-- Excerpted data follows --

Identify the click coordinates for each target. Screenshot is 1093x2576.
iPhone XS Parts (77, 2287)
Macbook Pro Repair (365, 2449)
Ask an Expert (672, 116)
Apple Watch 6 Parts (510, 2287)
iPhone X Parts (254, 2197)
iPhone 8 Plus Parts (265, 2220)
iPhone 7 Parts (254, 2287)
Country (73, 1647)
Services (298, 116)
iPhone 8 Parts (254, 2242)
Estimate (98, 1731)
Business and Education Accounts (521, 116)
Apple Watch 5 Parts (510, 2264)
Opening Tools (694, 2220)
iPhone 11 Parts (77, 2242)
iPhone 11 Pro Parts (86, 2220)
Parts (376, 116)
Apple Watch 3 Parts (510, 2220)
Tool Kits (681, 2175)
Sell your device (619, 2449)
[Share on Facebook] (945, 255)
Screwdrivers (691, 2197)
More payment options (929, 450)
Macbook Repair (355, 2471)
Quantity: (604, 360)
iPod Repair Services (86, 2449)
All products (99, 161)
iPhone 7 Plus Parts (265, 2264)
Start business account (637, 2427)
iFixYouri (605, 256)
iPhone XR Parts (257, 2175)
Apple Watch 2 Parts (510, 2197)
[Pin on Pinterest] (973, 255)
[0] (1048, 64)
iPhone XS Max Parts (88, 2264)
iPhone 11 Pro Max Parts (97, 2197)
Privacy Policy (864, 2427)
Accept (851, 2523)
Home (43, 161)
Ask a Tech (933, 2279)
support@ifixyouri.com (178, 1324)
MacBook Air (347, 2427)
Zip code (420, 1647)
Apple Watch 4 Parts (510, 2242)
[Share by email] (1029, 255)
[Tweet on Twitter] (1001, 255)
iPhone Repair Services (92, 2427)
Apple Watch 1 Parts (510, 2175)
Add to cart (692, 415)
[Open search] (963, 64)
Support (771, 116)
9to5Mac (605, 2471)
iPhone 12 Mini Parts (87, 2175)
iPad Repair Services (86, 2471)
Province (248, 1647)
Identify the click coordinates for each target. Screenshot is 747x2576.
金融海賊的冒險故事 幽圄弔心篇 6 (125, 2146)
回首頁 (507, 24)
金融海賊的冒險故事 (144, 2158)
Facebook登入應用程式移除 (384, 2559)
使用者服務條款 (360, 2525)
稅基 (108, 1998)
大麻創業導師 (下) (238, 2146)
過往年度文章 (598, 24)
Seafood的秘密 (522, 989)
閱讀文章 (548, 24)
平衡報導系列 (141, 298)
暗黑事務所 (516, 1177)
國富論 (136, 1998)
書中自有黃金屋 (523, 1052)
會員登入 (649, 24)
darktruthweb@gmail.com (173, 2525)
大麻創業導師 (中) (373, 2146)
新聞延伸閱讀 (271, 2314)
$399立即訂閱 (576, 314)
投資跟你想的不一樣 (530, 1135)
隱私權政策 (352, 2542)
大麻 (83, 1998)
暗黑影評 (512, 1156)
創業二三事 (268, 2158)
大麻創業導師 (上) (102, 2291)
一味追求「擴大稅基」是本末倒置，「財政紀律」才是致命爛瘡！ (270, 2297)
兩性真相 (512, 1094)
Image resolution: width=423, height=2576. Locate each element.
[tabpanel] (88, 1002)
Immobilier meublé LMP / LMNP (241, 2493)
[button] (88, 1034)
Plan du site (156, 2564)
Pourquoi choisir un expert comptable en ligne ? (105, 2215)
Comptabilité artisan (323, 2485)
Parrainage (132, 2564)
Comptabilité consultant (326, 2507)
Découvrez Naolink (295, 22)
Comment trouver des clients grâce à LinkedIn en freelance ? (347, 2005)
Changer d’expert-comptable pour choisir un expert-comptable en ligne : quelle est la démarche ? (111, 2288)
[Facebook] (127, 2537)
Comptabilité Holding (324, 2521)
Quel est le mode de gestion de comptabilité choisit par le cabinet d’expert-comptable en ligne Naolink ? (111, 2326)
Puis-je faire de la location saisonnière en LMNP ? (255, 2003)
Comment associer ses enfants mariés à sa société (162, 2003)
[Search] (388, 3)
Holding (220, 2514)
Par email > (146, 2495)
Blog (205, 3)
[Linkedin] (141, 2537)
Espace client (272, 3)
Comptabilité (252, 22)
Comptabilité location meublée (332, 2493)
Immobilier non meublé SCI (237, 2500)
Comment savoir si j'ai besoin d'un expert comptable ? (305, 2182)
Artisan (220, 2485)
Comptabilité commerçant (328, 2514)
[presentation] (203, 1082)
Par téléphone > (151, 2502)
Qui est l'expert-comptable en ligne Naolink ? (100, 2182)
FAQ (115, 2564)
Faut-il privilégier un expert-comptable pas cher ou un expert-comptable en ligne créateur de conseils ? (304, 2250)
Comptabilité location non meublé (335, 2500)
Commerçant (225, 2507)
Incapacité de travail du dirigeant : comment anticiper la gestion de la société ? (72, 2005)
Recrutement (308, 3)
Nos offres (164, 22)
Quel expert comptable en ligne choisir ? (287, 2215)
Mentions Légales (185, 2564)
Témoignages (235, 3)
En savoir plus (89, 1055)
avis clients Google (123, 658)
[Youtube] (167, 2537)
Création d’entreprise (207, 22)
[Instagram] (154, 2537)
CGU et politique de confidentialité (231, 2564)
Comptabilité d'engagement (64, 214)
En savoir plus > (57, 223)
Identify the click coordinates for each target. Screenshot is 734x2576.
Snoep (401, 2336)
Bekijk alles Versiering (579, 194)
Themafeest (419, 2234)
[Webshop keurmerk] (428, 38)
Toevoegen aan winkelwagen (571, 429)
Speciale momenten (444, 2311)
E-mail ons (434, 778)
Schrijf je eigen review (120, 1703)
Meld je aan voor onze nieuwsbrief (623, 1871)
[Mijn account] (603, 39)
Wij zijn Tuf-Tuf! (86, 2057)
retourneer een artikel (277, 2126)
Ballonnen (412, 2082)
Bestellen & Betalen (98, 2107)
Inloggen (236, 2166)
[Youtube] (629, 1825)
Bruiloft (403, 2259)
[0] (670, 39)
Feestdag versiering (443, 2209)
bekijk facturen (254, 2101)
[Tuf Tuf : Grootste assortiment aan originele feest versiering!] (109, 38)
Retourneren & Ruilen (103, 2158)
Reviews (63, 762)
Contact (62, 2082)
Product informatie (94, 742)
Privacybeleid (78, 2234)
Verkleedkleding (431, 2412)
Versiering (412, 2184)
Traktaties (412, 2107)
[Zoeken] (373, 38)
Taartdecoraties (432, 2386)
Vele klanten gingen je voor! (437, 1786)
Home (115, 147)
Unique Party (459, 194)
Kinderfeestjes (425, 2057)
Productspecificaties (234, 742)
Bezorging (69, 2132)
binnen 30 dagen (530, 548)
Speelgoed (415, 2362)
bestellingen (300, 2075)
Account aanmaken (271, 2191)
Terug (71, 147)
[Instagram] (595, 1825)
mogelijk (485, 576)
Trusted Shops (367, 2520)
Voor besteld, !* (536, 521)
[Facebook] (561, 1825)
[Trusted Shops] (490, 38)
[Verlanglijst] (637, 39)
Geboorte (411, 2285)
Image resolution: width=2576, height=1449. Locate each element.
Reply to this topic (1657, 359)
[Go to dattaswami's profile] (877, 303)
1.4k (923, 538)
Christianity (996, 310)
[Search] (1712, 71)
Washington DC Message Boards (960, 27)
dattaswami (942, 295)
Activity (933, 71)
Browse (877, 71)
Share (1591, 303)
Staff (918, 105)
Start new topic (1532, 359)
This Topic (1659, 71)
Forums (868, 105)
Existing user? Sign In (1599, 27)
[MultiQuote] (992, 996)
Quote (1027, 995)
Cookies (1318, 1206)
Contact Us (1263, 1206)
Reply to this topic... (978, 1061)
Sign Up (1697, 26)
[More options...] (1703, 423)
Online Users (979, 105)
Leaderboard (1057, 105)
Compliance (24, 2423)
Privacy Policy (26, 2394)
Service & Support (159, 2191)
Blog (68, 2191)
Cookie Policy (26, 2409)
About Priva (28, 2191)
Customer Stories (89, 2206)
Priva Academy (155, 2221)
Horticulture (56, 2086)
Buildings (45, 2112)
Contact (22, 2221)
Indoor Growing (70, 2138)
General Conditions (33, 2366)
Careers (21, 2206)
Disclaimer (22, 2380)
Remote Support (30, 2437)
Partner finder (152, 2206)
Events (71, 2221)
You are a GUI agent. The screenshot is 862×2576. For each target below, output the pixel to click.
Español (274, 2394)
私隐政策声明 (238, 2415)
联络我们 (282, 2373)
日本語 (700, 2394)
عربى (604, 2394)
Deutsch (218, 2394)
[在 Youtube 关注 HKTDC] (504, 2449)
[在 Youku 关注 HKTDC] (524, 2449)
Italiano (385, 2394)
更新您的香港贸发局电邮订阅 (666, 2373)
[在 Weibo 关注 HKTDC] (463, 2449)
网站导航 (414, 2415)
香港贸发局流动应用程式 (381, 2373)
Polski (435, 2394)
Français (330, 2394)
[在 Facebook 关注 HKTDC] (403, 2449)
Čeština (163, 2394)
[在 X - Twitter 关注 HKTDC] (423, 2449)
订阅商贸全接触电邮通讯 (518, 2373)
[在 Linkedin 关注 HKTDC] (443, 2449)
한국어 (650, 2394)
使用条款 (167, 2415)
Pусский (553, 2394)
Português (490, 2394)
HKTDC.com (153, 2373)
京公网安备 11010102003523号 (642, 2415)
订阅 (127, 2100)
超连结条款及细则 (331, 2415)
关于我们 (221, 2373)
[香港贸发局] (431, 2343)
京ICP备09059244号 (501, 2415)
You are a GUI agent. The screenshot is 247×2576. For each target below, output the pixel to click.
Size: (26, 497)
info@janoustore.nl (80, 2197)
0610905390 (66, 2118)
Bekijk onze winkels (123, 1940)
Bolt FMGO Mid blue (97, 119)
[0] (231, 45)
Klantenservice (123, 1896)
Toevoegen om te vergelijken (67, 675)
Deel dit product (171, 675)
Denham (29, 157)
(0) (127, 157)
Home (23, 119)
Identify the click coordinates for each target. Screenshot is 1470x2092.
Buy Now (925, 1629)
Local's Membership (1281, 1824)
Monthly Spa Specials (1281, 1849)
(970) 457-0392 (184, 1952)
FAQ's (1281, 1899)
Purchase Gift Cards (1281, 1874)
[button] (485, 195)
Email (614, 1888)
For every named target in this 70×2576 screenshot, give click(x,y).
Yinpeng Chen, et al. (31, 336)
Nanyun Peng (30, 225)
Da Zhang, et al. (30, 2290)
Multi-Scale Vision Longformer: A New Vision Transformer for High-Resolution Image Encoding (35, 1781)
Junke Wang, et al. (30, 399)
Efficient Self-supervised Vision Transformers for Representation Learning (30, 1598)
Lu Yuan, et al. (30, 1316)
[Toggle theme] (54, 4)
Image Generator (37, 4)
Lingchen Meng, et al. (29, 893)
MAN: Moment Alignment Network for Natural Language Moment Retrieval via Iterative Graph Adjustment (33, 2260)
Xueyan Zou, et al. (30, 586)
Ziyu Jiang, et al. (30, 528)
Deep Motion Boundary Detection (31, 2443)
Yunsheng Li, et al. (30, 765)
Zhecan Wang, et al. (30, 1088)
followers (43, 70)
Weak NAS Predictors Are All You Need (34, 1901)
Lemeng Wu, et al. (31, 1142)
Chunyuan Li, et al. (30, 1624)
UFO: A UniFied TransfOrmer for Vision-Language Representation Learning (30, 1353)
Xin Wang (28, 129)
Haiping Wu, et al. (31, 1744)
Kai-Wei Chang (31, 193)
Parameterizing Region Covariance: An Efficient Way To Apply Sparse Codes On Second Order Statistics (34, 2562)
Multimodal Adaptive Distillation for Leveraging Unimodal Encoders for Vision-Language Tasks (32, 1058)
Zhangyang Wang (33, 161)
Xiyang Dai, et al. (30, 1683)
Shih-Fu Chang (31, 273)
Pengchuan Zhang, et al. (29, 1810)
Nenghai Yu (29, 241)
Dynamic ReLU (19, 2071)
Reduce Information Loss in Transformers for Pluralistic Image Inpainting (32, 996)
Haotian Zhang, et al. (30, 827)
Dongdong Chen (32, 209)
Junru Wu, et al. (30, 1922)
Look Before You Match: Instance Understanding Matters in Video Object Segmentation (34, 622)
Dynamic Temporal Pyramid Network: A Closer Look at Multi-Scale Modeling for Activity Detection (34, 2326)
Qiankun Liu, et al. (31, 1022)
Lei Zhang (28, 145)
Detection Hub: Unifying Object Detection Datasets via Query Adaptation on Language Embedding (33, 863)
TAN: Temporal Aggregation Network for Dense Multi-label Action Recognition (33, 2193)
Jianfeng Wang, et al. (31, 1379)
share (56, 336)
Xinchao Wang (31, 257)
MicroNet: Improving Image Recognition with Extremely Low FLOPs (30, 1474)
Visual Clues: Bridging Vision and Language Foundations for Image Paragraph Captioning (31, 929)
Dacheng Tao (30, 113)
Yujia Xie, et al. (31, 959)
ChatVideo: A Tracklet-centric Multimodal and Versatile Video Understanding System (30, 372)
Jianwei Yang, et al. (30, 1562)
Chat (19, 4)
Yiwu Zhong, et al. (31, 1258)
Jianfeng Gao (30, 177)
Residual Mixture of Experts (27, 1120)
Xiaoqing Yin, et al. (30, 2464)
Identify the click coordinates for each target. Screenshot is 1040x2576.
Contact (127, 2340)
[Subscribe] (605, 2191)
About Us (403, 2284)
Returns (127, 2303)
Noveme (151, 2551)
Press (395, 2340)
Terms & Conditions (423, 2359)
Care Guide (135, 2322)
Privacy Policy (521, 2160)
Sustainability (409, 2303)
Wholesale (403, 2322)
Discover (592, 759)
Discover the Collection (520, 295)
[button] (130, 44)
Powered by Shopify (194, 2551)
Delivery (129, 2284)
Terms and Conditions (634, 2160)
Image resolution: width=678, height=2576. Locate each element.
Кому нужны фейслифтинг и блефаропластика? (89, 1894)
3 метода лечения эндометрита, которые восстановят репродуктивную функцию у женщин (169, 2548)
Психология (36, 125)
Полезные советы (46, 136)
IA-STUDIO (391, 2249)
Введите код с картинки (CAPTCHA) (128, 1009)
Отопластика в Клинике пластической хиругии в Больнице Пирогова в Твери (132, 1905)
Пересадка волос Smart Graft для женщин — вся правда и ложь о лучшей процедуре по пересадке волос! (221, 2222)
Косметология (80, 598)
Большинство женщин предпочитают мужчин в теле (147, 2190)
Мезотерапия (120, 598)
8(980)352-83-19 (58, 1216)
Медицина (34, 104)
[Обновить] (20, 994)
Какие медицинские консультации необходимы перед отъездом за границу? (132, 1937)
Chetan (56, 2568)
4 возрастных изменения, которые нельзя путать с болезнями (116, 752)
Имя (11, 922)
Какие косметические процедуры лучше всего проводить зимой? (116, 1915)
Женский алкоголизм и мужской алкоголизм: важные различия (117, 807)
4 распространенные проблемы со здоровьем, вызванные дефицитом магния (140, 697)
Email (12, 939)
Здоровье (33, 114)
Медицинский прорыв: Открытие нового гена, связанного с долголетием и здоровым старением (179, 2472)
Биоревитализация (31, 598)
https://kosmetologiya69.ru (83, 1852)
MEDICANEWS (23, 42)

-- Excerpted data concluded --

> **Aim of the exercise**
Would you print exactly, and only, the lines of the data above from the line with "Nos offres (164, 22)" through the line with "binnen 30 dagen (530, 548)", inclusive?

> **Expected answer**
Nos offres (164, 22)
Quel expert comptable en ligne choisir ? (287, 2215)
Mentions Légales (185, 2564)
Témoignages (235, 3)
En savoir plus (89, 1055)
avis clients Google (123, 658)
[Youtube] (167, 2537)
Création d’entreprise (207, 22)
[Instagram] (154, 2537)
CGU et politique de confidentialité (231, 2564)
Comptabilité d'engagement (64, 214)
En savoir plus > (57, 223)
Identify the click coordinates for each target. Screenshot is 734x2576.
Snoep (401, 2336)
Bekijk alles Versiering (579, 194)
Themafeest (419, 2234)
[Webshop keurmerk] (428, 38)
Toevoegen aan winkelwagen (571, 429)
Speciale momenten (444, 2311)
E-mail ons (434, 778)
Schrijf je eigen review (120, 1703)
Meld je aan voor onze nieuwsbrief (623, 1871)
[Mijn account] (603, 39)
Wij zijn Tuf-Tuf! (86, 2057)
retourneer een artikel (277, 2126)
Ballonnen (412, 2082)
Bestellen & Betalen (98, 2107)
Inloggen (236, 2166)
[Youtube] (629, 1825)
Bruiloft (403, 2259)
[0] (670, 39)
Feestdag versiering (443, 2209)
bekijk facturen (254, 2101)
[Tuf Tuf : Grootste assortiment aan originele feest versiering!] (109, 38)
Retourneren & Ruilen (103, 2158)
Reviews (63, 762)
Contact (62, 2082)
Product informatie (94, 742)
Privacybeleid (78, 2234)
Verkleedkleding (431, 2412)
Versiering (412, 2184)
Traktaties (412, 2107)
[Zoeken] (373, 38)
Taartdecoraties (432, 2386)
Vele klanten gingen je voor! (437, 1786)
Home (115, 147)
Unique Party (459, 194)
Kinderfeestjes (425, 2057)
Productspecificaties (234, 742)
Bezorging (69, 2132)
binnen 30 dagen (530, 548)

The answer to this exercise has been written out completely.